There’s no denying that last year’s Winter Olympics in Beijing spurred a remarkable winter sports boom in China.

The world’s second-largest economic power invested in the finest infrastructure, from ice rinks to ski resorts, as well as coaching and training personnel after winning the bid to hold the event in 2015. Over 300 million people across China reaped the benefits of the government push and had first-hand experience of various snow activities.

However, even as the dazzling light of the Olympics inevitably tapers off a year later, the enthusiasm among the Chinese people for ice and snow sports shows no signs of abating.

The large amount of high-spirited thrill seekers who have engaged themselves in winter sports during the Spring Festival holiday is a good case in point.

During the seven-day break, a total of 1.341 million people visited the rural areas of Beijing, where the Yanqing Olympic Zone remains the biggest attraction, according to the Chinese capital’s Bureau of Culture and Tourism. It represented a year-on-year increase of 54.4 percent, up 22 percent over the same period in 2019.

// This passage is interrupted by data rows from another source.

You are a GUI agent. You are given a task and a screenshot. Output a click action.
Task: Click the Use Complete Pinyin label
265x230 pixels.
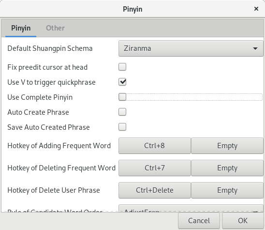40,97
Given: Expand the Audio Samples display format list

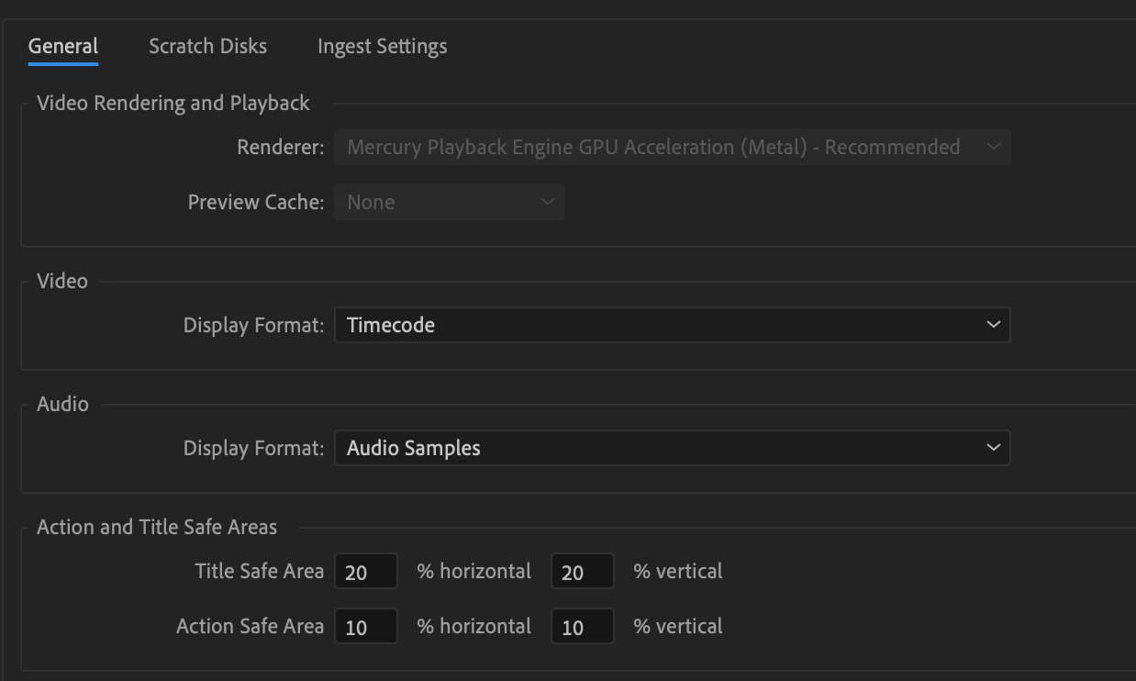Looking at the screenshot, I should [673, 448].
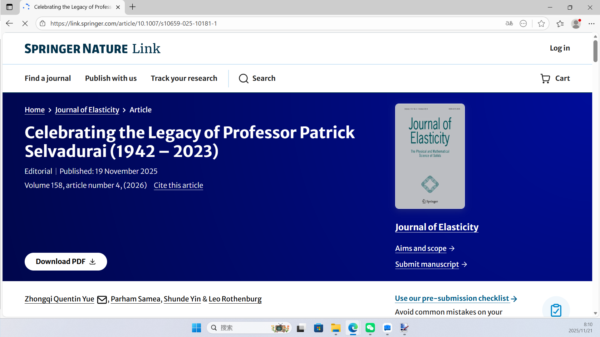Open browser Settings and more menu
Viewport: 600px width, 337px height.
coord(592,23)
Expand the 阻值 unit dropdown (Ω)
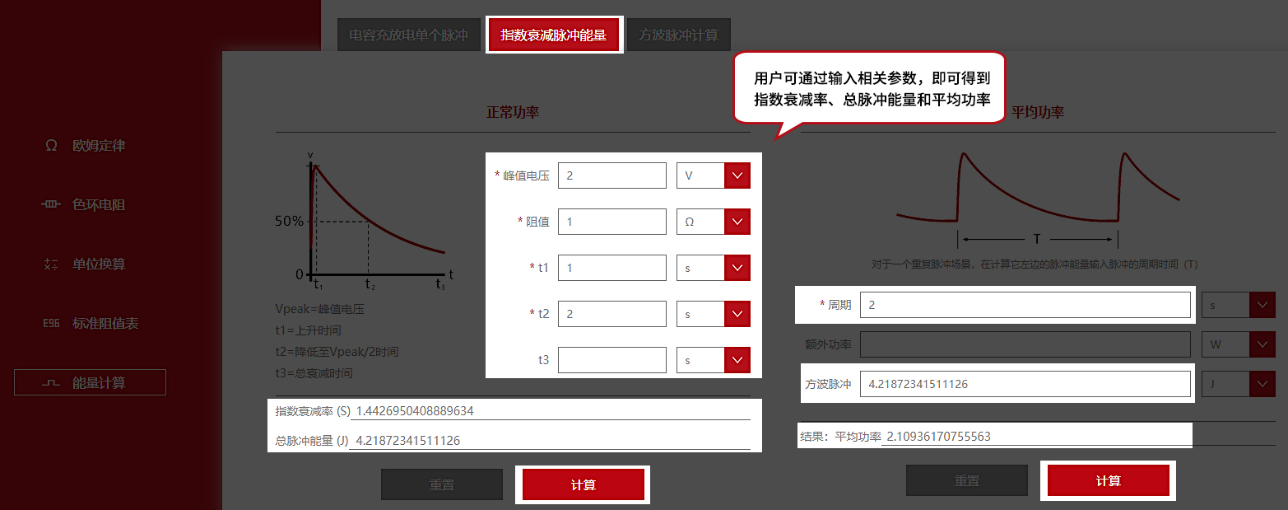The height and width of the screenshot is (510, 1288). (737, 222)
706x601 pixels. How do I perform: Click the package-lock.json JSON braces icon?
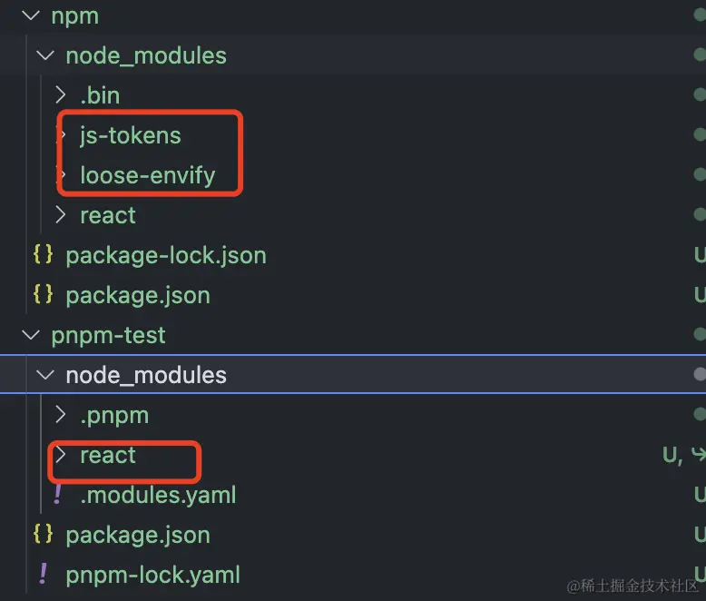click(43, 255)
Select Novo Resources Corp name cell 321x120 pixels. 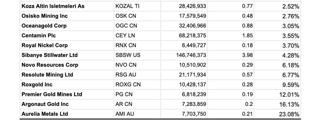click(x=50, y=65)
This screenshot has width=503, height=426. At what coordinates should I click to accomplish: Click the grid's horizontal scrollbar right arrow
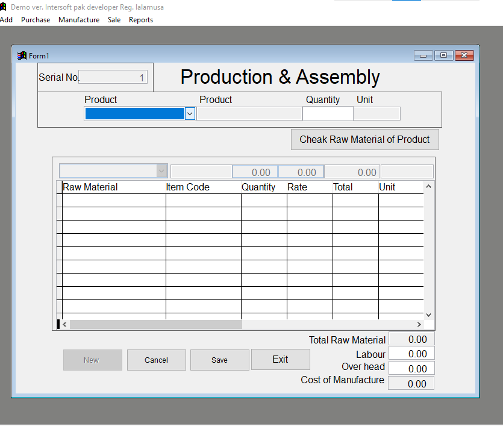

The Yanqing Sliding Centre, which held bobsleigh, luge and skeleton events of Beijing 2022, and the National Alpine Skiing Center, which impressed top Olympians with its world-class facilities, were one of the most visited destinations in Beijing suburbs.

The Beijing 2022 Legacy Report states that the local authorities are developing a broader ambition to turn Yanqing into an all-year tourist destination, leveraging the Olympic venues and their proximity to the Great Wall of China, and creating broader socioeconomic benefits for the local communities.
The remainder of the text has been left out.